The Tuvalu Weightlifting Federation qualified 13 athletes in weightlifting. The Senior, Youth & Junior Oceania Weightlifting Championships 2015 were held same time as the Pacific Games weightlifting competition:

- Women
- Lepeka Felieisi (Snatch 63 kg Female - best 50 kg - placed 7th equal) Participated in the Senior Oceania Weightlifting Championship 2015. Participated in the Junior Oceania Weightlifting Championship 2015. Participated in the Youth Oceania Weightlifting Championship 2015.
- Tigerina Joglina Telogo (Snatch 63 kg Female - best 50 kg - placed 7th equal) Participated in the Senior Oceania Weightlifting Championship 2015. Participated in Junior Oceania Weightlifting Championship 2015.
- Alieta Adrianne Kalakaua (Snatch 69 kg Female - best 50 kg - placed 6th) (Clean and Jerk 69 kg Female - best 65 kg - placed 6th) (TOTAL 115 kg - PLACED 9th) Participated in the Senior Oceania Weightlifting Championship 2015. Participated in the Junior Oceania Weightlifting Championship 2015. Participated in the Youth Oceania Weightlifting Championship 2015.
- Togafiti Eliko (75+kg Female - no successful lifts) Participated in the Senior Oceania Weightlifting Championship 2015. Participated in the Junior Oceania Weightlifting Championship 2015. Participated in the Youth Oceania Weightlifting Championship 2015.
- Ela Lupeni

- Men
- Manuila Raobu - Participated in the Senior Oceania Weightlifting Championship 2015. Participated in the Junior Oceania Weightlifting Championship 2015 (Snatch 56 kg Male - best 65 kg - placed 5th) (Clean and Jerk 56 kg Male - best 77 kg - placed 6th) (TOTAL 142 kg - PLACED 6th) Participated in the Youth Oceania Weightlifting Championship 2015.
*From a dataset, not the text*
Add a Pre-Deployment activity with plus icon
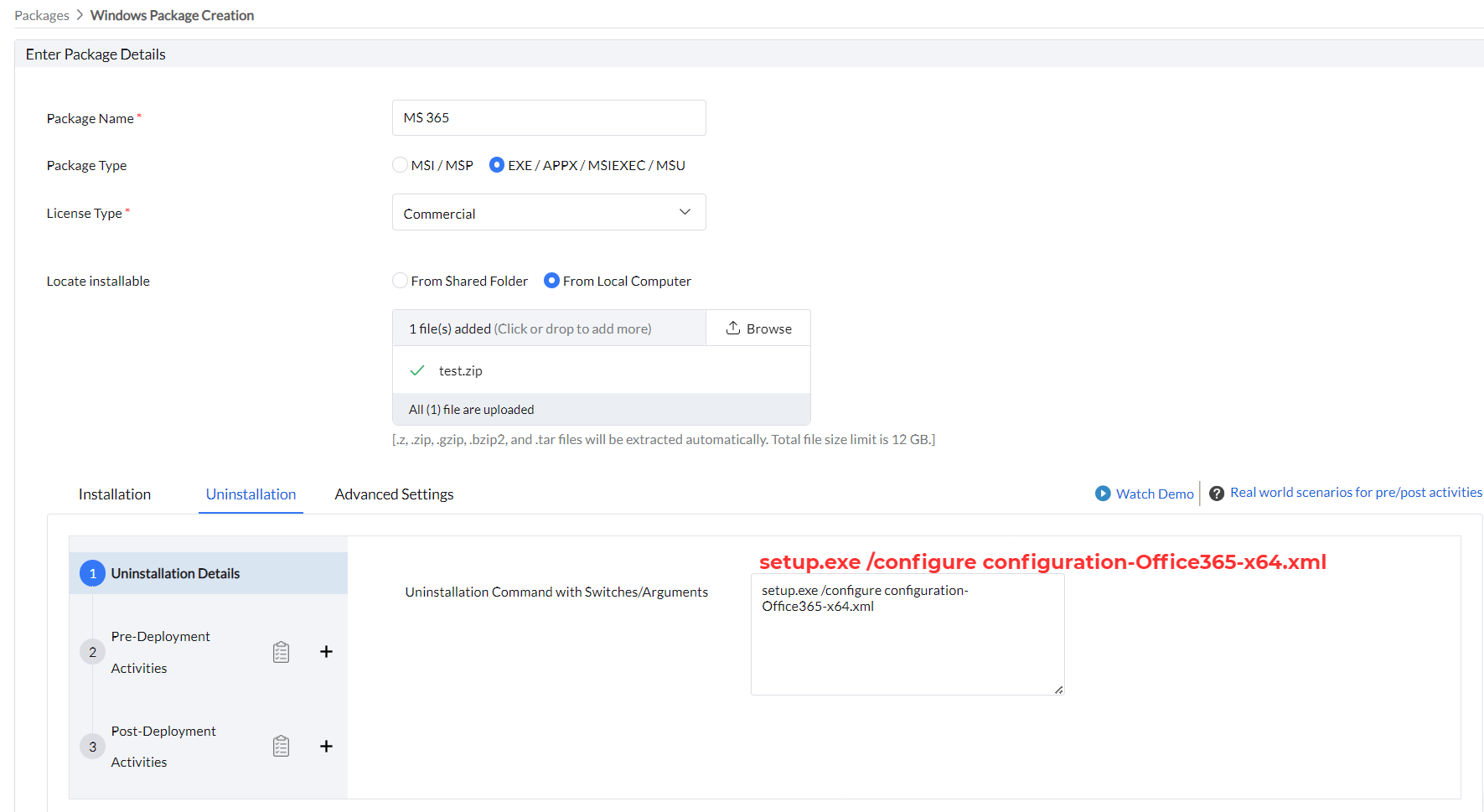This screenshot has height=812, width=1484. pos(326,652)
- Munua Tuau Lapua (Snatch 62 kg Male - best 75 kg - placed 5th) (Clean and Jerk 62 kg Male - best 106 kg - placed 4th) (TOTAL 181 kg - PLACED 4th) Participated in the Senior Oceania Weightlifting Championship 2015. He won the silver medal in his category in the Junior Oceania Weightlifting Championship 2015.
- Logona Esau (Clean and Jerk 77 kg Male - best 145 kg - placed 4th) Participated in the Senior Oceania Weightlifting Championship 2015.
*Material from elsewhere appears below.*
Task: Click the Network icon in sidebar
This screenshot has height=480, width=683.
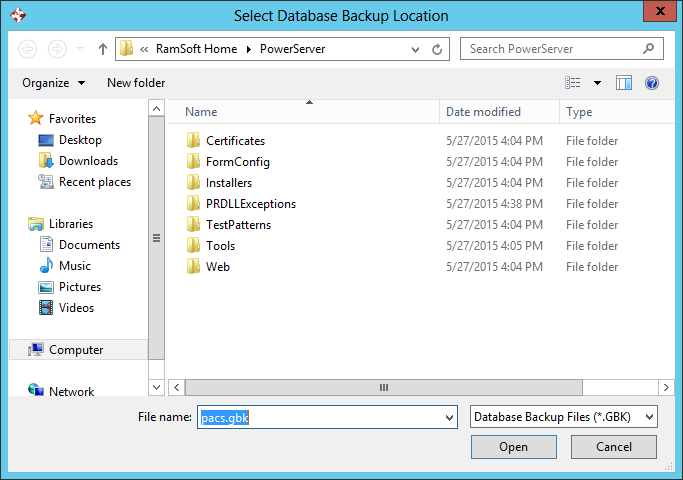Action: pyautogui.click(x=36, y=391)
- Tavevele Noa (Snatch 77 kg Male - best 95 kg - placed 10th) (Clean and Jerk 77 kg Male - best 125 kg - placed 9th) (TOTAL 22O kg - PLACED 10th) Participated in the Senior Oceania Weightlifting Championship 2015.
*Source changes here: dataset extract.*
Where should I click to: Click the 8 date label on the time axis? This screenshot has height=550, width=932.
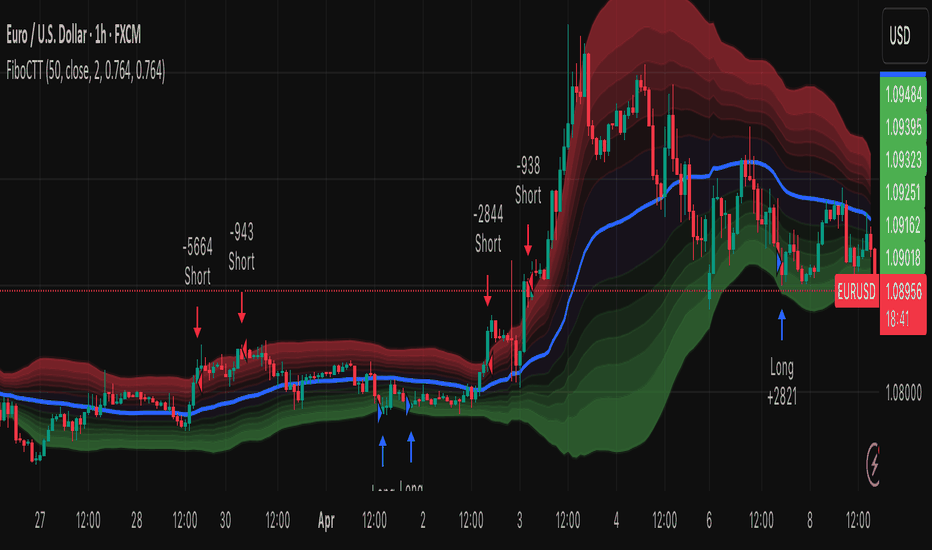810,521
- Tafaoata Tuau Lapua (Snatch 85 kg Male - best 100 kg - placed 8th equal) (Clean and Jerk 85 kg Male- best 128 kg - placed 11th) (TOTAL 228 kg - PLACED 11th) Participated in the Senior Oceania Weightlifting Championship 2015. He won the silver medal in his category in the Junior Oceania Weightlifting Championship 2015.
- Lale Esau (disqualified on first day of weightlifting for being over weight in his category).
- Tuau Lapua Lapua (disqualified on first day of weightlifting for being over weight in his category).
- Teiloa Lotomahana (disqualified on first day of weightlifting for being under weight in his category).